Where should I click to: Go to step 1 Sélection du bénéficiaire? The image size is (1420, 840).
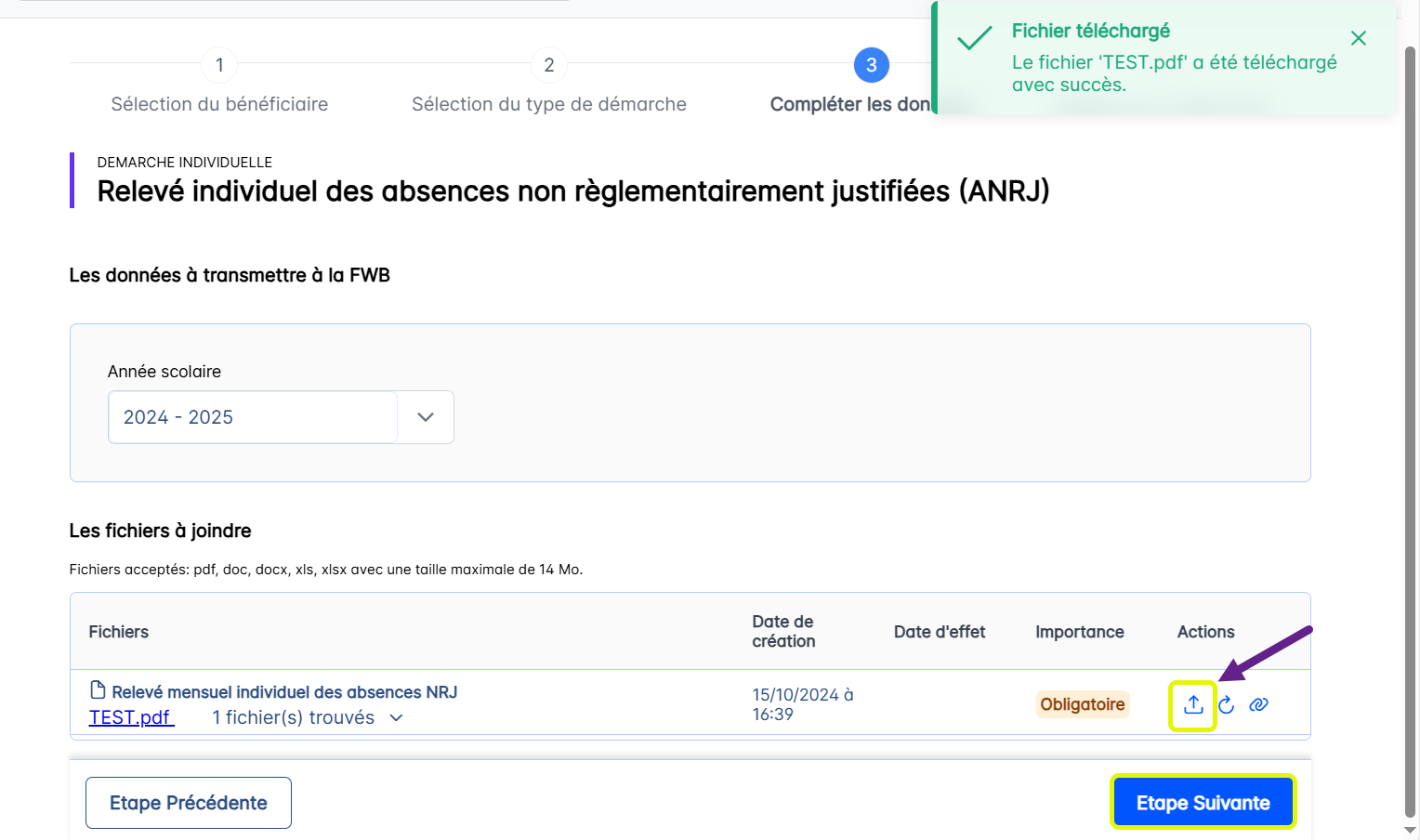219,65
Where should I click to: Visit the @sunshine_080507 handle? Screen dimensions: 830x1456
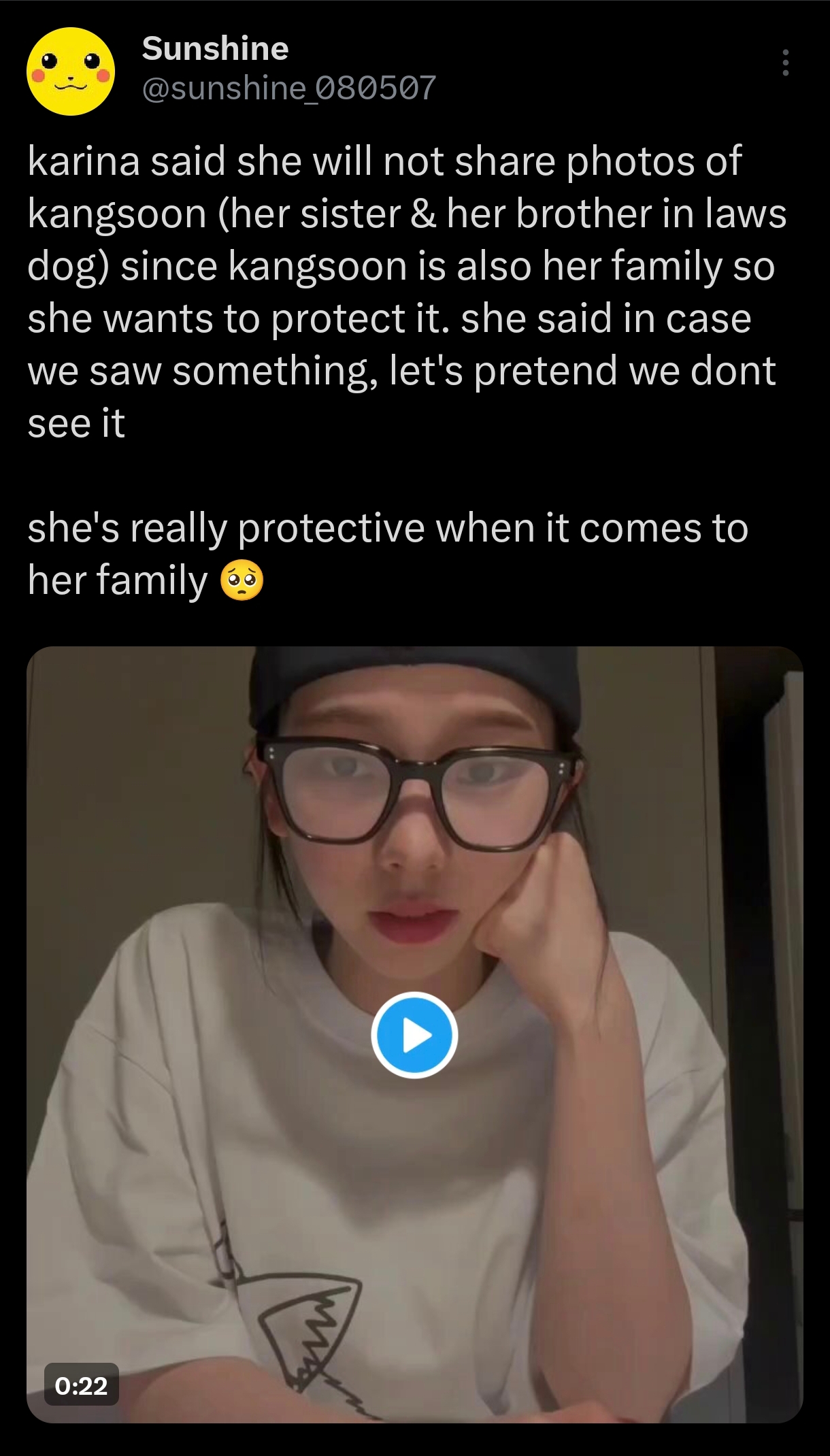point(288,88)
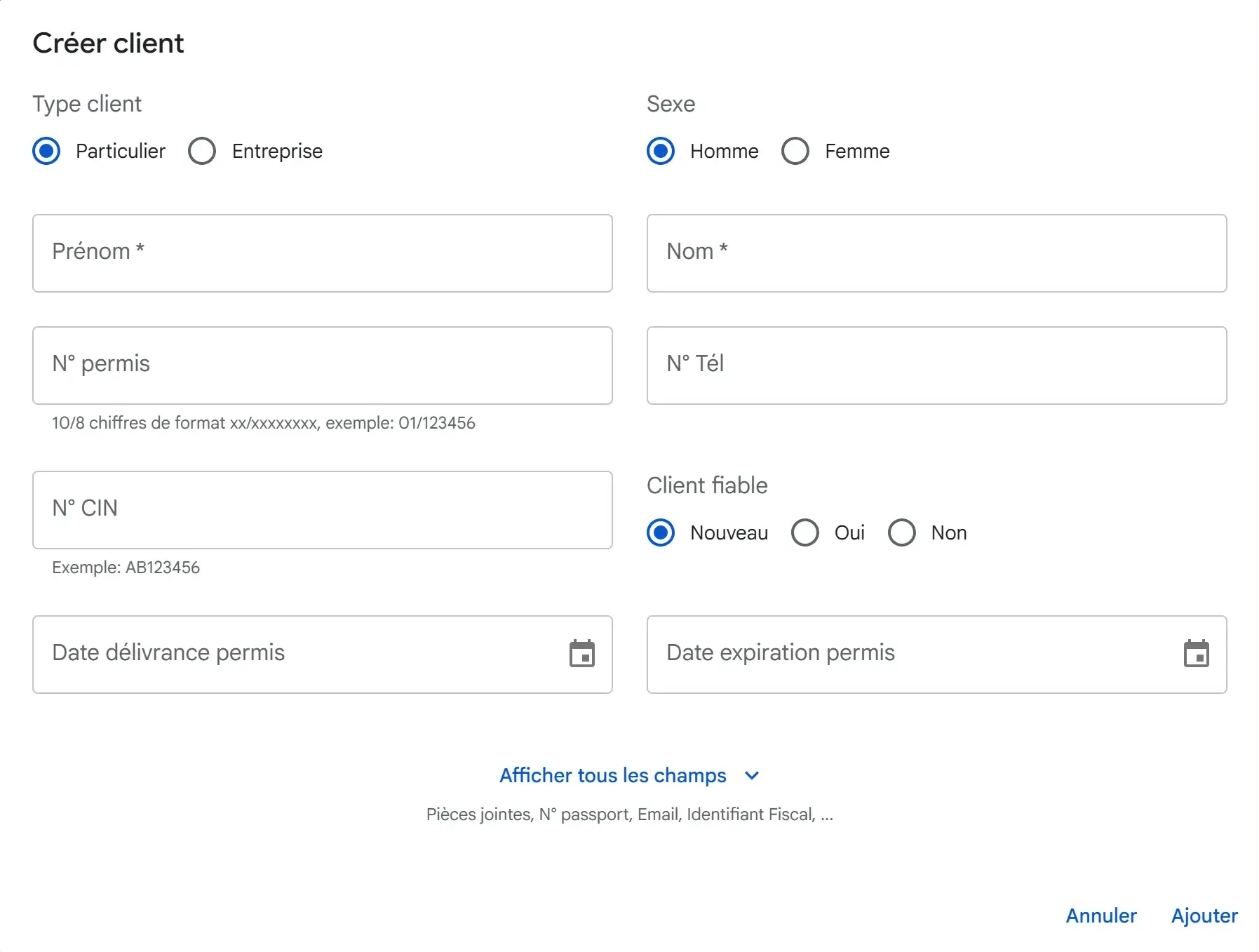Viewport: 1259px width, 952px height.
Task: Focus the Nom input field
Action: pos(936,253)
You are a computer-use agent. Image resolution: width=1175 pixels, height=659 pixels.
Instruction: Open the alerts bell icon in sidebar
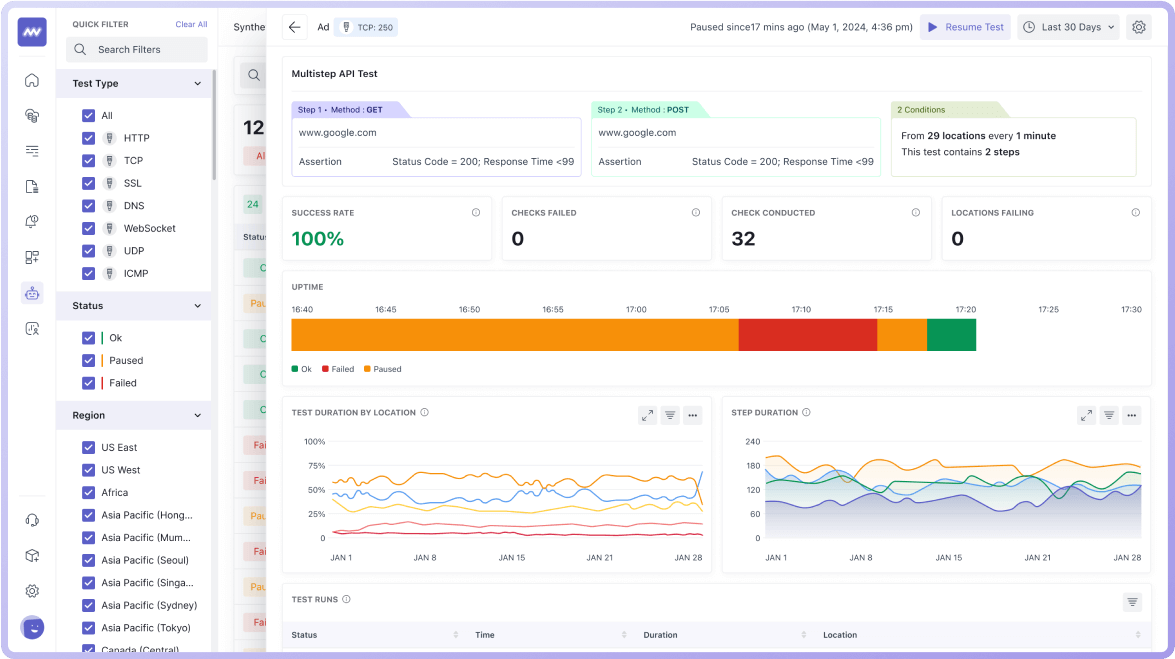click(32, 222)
--
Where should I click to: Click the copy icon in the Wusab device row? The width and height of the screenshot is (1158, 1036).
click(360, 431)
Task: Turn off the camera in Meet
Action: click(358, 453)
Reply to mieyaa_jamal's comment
---
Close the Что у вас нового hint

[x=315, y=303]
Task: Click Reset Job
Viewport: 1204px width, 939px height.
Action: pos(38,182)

* **TASK DIRECTIONS**
All that should be written out is the stretch of lines above between the one holding "Where should I click to: Click" and the one holding "Reply to mieyaa_jamal's comment", inclusive, exactly as given.

* **RESPONSE AREA**
Where should I click to: Click the copy icon in the Wusab device row? The width and height of the screenshot is (1158, 1036).
click(360, 431)
Task: Turn off the camera in Meet
Action: click(358, 453)
Reply to mieyaa_jamal's comment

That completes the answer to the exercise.